Ok, I’ve done the unthinkable! As photographers we need the most powerful laptops we can get our hands on so we can edit quickly in the field. So, what possessed me to leave my super fast Apple MacBook Pro at home and decide to take the MacBook Air on my assignment to France (mentioned in an earlier post)?
Well, it was all down to weight. I wasn’t sure what the level of access would be on the job, or how much trekking would be involved. On the camera equipment front, I decided to take the bare minimum, so I packed a couple of 1D MkIII bodies, a 16-35mm F2.8L MkII, a 70-200mm f2.8L IS, the 50mm f2.5 macro, a 15mm f2.8, a 580EX II flash and a couple of teleconverters. I really wanted to take the 300mm f2.8L IS, but decided that as I was going to be on foot and in the mud, it would’ve just slowed me down and brought excess fatigue. Anyway, the 70-200 and the x1.4 converter are a superb combination.
I’d originally packed my 15” MacBook Pro, but after I lifted the backpack (a ThinkTank Photo Ultra Light and Artificial Intelligence laptop sleeve) onto my back, it was just going to be too heavy to carry all day.
I’d originally got the MacBook Air to use as a laptop for holidays and to have with me on days off (I always have some camera gear with me). I’d played around with Aperture 2.1 on it and it worked fine, but was slower than my other Macs. I decided to risk it and packed the Air instead.
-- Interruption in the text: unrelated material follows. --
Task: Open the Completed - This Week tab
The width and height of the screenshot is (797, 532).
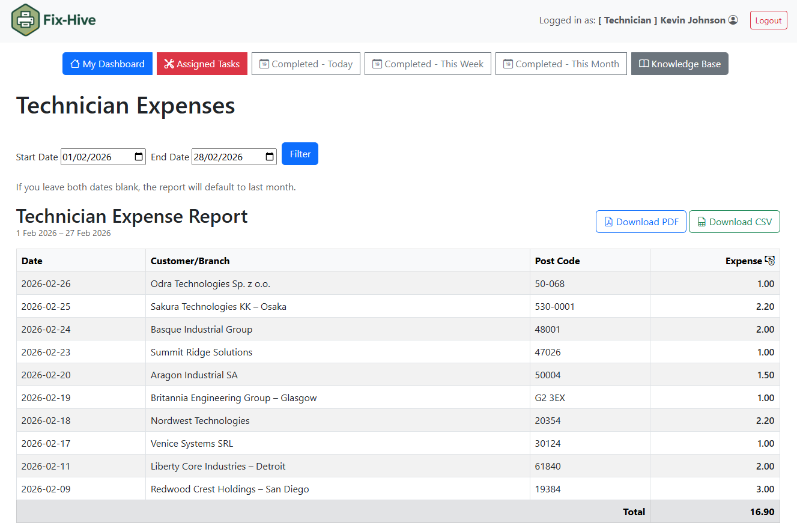Action: (x=428, y=64)
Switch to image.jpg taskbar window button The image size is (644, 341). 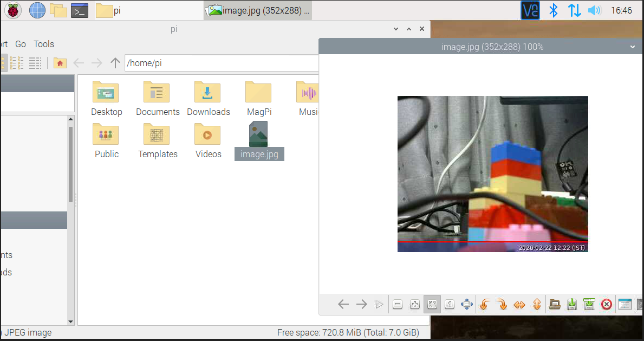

I was really glad I did! As it turned out, I only had around a mile of trekking to get to and back from the site, and I did this a couple of times a day. But having less weight to carry, really helped. As it was, after filing throughout the day and then late into the night, sleep was usually around four hours; so, anyway to cut down on fatigue was welcome.
We’d found a lovely little cafe in Romelles and this turned into a media office for our stay. The battery power on this tiny machine is amazing. Using it full on, I was getting over three hours of power. The single USB slot was a bit annoying, but usable. I do wish it had a Firewire 800 port as this is what I normally use for importing images. So, my workflow was to plug in the USB 2 card reader, import into Aperture 2.1, edit and prepare the images for FTP. Then I’d plug in the 3G modem, wire and unplug. This was followed by plugging in an external portable hard drive and backing up all images.
The only problem was that the machine was noticeably slower in use as I was editing hundreds of RAW images, however it was useable. Aperture’s minimum requirements are 2Ghz processors and the Air has 1.8. Also, not having a dedicated and powerful graphics processor is also an issue. But, as I mentioned, it did work and I didn’t miss any deadlines. As the assignment finished three days later, I evaluated my choice, and considering that there was a fair amount of trekking, I decided that the choice to bring the Air was the correct one. My back was certainly thankful (as were all the locals and other journalists who couldn’t believe the MacBook Air’s size!).
One thing I forgot to mention; I’ve got the 64Gb SSD version and I’ve never seen any computer, on any platform or any price point, boot up, start programs or shut down as quickly as my Air! Also moving files around either from the Air, or onto the Air is seriously quick too.